Someone may come along and correct any or all of this thought, but my basic
understanding of spectrum and interference leads me to believe that it's the
consequences that are operative here, not mass adoption.

------
asmithmd1
The article is almost content free (what does available frequency have to do
with connecting a refrigerator) but the news is big.
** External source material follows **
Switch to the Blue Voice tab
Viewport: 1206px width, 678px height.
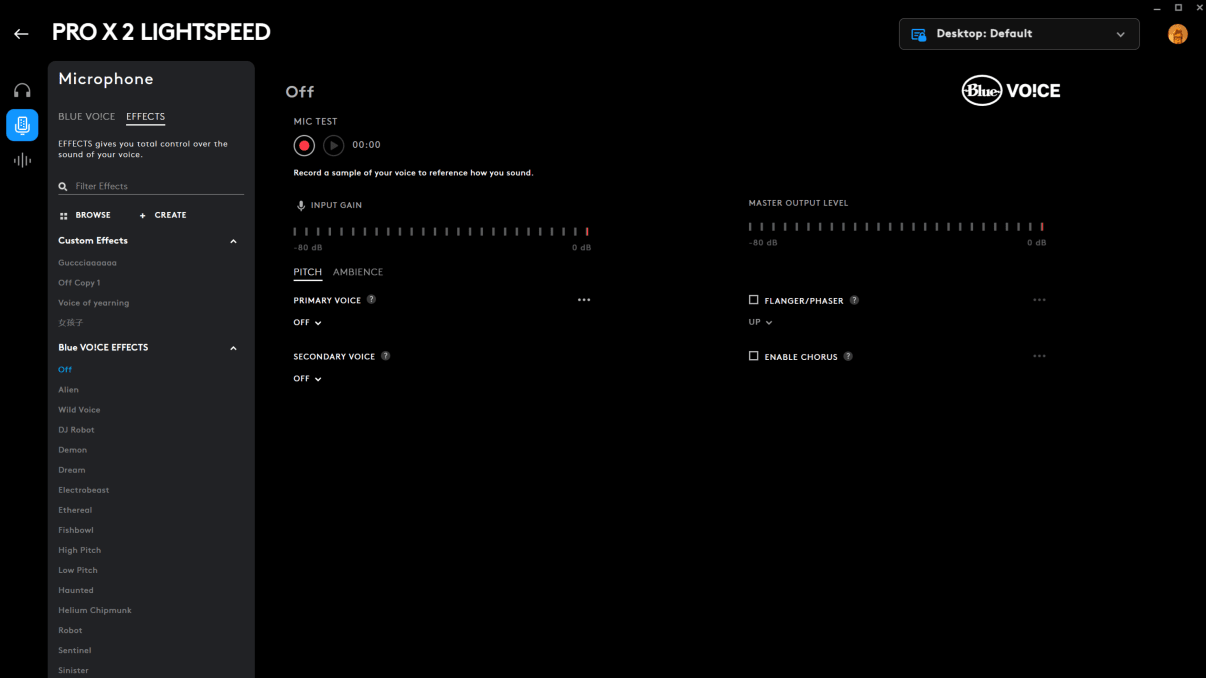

The FCC is about to allow
unlicensed operation on a huge swath of desirable frequencies:

[http://www.betanews.com/article/FCC-set-to-allow-white-
space...](http://www.betanews.com/article/FCC-set-to-allow-white-space-
broadband-after-twoyear-wait/1284408785)

The hold-up was the rules for how a device would know exactly which
frequencies were unused in the area.

WiFi is crammed into a tiny sliver of undesirable frequencies -- 2.4000–2.4835
GHz -- only available because no one was using it because of all the
interference from microwave ovens.

But this is the entire range from 54Mhz to 698Mhz. A transmitter using this
range instead of 2.4Ghz will transmit father using same power but have a lower
data throughput.

This is great! We have seen tons of innovation with the current tiny silver
WiFi frequencies -- access to a much wider range of frequencies will allow
greater power/date rate/cost trade offs.

------
DanielBMarkham
Not the "refrigerator that knows when your bananas go bad" again story. Yikes,
I hate that one. It's as worn-out as a "Cyber Pearl Harbor". I imagine if the
terrorists ever strike the U.S., the first thing they'll do is take out all
the banana-reading refrigerators.

Bad examples aside, this has a lot of promise. If they change it, it will be
interesting to see how long it takes industry to come up with viable products.
18 months maybe?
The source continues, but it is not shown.